- [REQUIRED WORK]:
Give back every entry below, unchanged.

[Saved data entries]
◆ ◆ ◆

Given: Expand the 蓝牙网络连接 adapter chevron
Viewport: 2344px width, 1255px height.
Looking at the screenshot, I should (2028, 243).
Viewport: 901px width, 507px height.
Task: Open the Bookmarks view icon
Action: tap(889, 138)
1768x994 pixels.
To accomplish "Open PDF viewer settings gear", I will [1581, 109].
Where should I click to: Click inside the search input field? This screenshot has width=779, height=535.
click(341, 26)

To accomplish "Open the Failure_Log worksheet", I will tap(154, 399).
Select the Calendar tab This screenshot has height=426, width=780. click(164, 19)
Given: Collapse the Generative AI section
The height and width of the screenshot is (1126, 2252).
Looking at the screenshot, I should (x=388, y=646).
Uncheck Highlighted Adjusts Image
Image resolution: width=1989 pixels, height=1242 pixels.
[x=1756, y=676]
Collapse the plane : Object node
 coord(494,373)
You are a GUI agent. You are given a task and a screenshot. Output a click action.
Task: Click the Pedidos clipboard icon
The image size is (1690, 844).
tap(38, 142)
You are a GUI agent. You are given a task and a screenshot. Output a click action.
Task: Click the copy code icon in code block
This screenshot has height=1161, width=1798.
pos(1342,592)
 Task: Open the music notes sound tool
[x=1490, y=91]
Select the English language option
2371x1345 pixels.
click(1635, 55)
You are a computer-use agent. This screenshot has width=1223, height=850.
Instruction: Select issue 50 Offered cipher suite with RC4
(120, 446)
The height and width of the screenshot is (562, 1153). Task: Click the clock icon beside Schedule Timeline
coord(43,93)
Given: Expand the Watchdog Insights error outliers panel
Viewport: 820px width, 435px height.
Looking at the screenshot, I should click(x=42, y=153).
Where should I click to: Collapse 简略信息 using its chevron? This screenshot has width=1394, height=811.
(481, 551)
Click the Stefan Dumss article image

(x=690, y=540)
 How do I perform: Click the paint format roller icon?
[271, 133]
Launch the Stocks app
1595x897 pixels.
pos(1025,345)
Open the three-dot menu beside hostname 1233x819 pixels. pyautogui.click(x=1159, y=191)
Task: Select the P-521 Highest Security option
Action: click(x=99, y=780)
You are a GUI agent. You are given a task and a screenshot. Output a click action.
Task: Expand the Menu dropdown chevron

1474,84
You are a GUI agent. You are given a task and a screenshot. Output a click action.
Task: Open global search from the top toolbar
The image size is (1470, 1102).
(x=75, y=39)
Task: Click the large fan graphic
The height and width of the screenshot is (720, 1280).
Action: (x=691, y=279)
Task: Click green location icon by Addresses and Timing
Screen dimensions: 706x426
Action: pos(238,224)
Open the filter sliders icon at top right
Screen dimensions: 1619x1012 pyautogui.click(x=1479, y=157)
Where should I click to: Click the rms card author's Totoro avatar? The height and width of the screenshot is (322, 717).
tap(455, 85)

◆ ◆ ◆

- [EXPECTED ANSWER]:
Given: Expand the 蓝牙网络连接 adapter chevron
Viewport: 2344px width, 1255px height.
Looking at the screenshot, I should (2028, 243).
Viewport: 901px width, 507px height.
Task: Open the Bookmarks view icon
Action: tap(889, 138)
1768x994 pixels.
To accomplish "Open PDF viewer settings gear", I will [1581, 109].
Where should I click to: Click inside the search input field? This screenshot has width=779, height=535.
click(341, 26)

To accomplish "Open the Failure_Log worksheet", I will tap(154, 399).
Select the Calendar tab This screenshot has height=426, width=780. click(164, 19)
Given: Collapse the Generative AI section
The height and width of the screenshot is (1126, 2252).
Looking at the screenshot, I should (x=388, y=646).
Uncheck Highlighted Adjusts Image
Image resolution: width=1989 pixels, height=1242 pixels.
[x=1756, y=676]
Collapse the plane : Object node
 coord(494,373)
You are a GUI agent. You are given a task and a screenshot. Output a click action.
Task: Click the Pedidos clipboard icon
The image size is (1690, 844).
tap(38, 142)
You are a GUI agent. You are given a task and a screenshot. Output a click action.
Task: Click the copy code icon in code block
This screenshot has height=1161, width=1798.
pos(1342,592)
 Task: Open the music notes sound tool
[x=1490, y=91]
Select the English language option
2371x1345 pixels.
click(1635, 55)
You are a computer-use agent. This screenshot has width=1223, height=850.
Instruction: Select issue 50 Offered cipher suite with RC4
(120, 446)
The height and width of the screenshot is (562, 1153). Task: Click the clock icon beside Schedule Timeline
coord(43,93)
Given: Expand the Watchdog Insights error outliers panel
Viewport: 820px width, 435px height.
Looking at the screenshot, I should click(x=42, y=153).
Where should I click to: Collapse 简略信息 using its chevron? This screenshot has width=1394, height=811.
(481, 551)
Click the Stefan Dumss article image

(x=690, y=540)
 How do I perform: Click the paint format roller icon?
[271, 133]
Launch the Stocks app
1595x897 pixels.
pos(1025,345)
Open the three-dot menu beside hostname 1233x819 pixels. pyautogui.click(x=1159, y=191)
Task: Select the P-521 Highest Security option
Action: click(x=99, y=780)
You are a GUI agent. You are given a task and a screenshot. Output a click action.
Task: Expand the Menu dropdown chevron

1474,84
You are a GUI agent. You are given a task and a screenshot. Output a click action.
Task: Open global search from the top toolbar
The image size is (1470, 1102).
(x=75, y=39)
Task: Click the large fan graphic
The height and width of the screenshot is (720, 1280).
Action: (x=691, y=279)
Task: Click green location icon by Addresses and Timing
Screen dimensions: 706x426
Action: pos(238,224)
Open the filter sliders icon at top right
Screen dimensions: 1619x1012 pyautogui.click(x=1479, y=157)
Where should I click to: Click the rms card author's Totoro avatar? The height and width of the screenshot is (322, 717).
tap(455, 85)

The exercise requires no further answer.